Il y a deux ans, le frère d’Alexandra a quitté la France pour s’installer à Madagascar. Depuis qu’il appartient au groupe des citoyens souverains, il s’est peu à peu détaché de ses proches. Aujourd’hui, une partie du domaine viticole familial est mise aux enchères à cause de sa marginalisation.
Au début, “ça nous faisait rire”, se souvient Alexandra. La sexagénaire vit entre Agen et Bergerac, où les vignes familiales assurent la production de Monbazillac depuis plusieurs générations. Elle n’a pas repris le domaine après la mort de son père, c’est son frère qui devait s’en occuper. Seulement ce dernier, empêtré dans des croyances complotistes de plus en plus extrêmes, a fini par fuir le pays pour s’installer à Madagascar.
À la dérive
David a toujours été assez marginal, assez enclin à écouter des discours alternatifs. Mais “un gentil garçon”, insiste Alexandra. Les années passant, il s’est tourné vers les médecines douces, les pages Facebook de “réinformation”, les thèses conspirationnistes. Au départ, ses proches en rigolent, raconte la sexagénaire : “Ça a commencé assez jeune. On le prenait plutôt pour un doux-illuminé. Mais après, avec les réseaux sociaux, Internet, le Covid… ça a vraiment accéléré les choses.”
À force de fréquenter des groupes complotistes, le frère d’Alexandra s’est peu à peu isolé. De simples débats en famille, les discussions ont rapidement viré aux disputes. Influencé par Eric Fiorile notamment – une figure de la complosphère qui avait appelé à “marcher sur Paris contre la dictature sanitaire” en 2020 – il adhère peu à peu à la mouvance des citoyens souverains.

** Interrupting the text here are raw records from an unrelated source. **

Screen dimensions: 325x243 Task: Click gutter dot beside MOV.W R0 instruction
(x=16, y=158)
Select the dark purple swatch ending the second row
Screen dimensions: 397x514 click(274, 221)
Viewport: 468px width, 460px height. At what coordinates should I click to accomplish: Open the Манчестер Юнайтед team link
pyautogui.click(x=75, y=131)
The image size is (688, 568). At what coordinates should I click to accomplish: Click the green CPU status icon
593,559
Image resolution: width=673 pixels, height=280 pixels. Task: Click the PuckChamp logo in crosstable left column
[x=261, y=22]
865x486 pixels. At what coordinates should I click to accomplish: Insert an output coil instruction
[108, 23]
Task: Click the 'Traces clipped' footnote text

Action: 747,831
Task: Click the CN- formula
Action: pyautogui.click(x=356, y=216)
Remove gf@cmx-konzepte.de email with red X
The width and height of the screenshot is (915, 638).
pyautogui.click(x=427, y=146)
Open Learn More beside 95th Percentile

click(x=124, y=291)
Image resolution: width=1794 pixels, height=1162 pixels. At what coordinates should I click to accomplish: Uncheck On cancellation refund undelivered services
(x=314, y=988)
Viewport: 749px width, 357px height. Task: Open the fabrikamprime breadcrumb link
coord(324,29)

Le concept ? Refuser de reconnaître la légitimité de l’État et des institutions, s’émanciper en arrêtant de travailler, de payer des impôts, en brûlant ses papiers d’identité… David s’éloigne peu à peu du domaine familial, et martèle auprès de qui veut bien l’entendre qu’un complot supérieur leur veut du mal. Il arrête de payer ses cotisations à la MSA et se détache de la propriété. Son intérêt est ailleurs. “On n’a pas eu de très belles récoltes ces années-là”, se souvient Alexandra.
Sa vie laissée derrière
Il y a deux ans et demi, David a quitté la propriété familiale pour s’installer à Madagascar avec sa compagne. Il a laissé la maison qu’il avait fait construire sur le domaine, ainsi que la partie qu’il gérait. “Mon père a très très mal vécu le fait qu’il abandonne la propriété. Pour lui, c’était le travail de sa vie, de ses parents, de ses grands-parents.”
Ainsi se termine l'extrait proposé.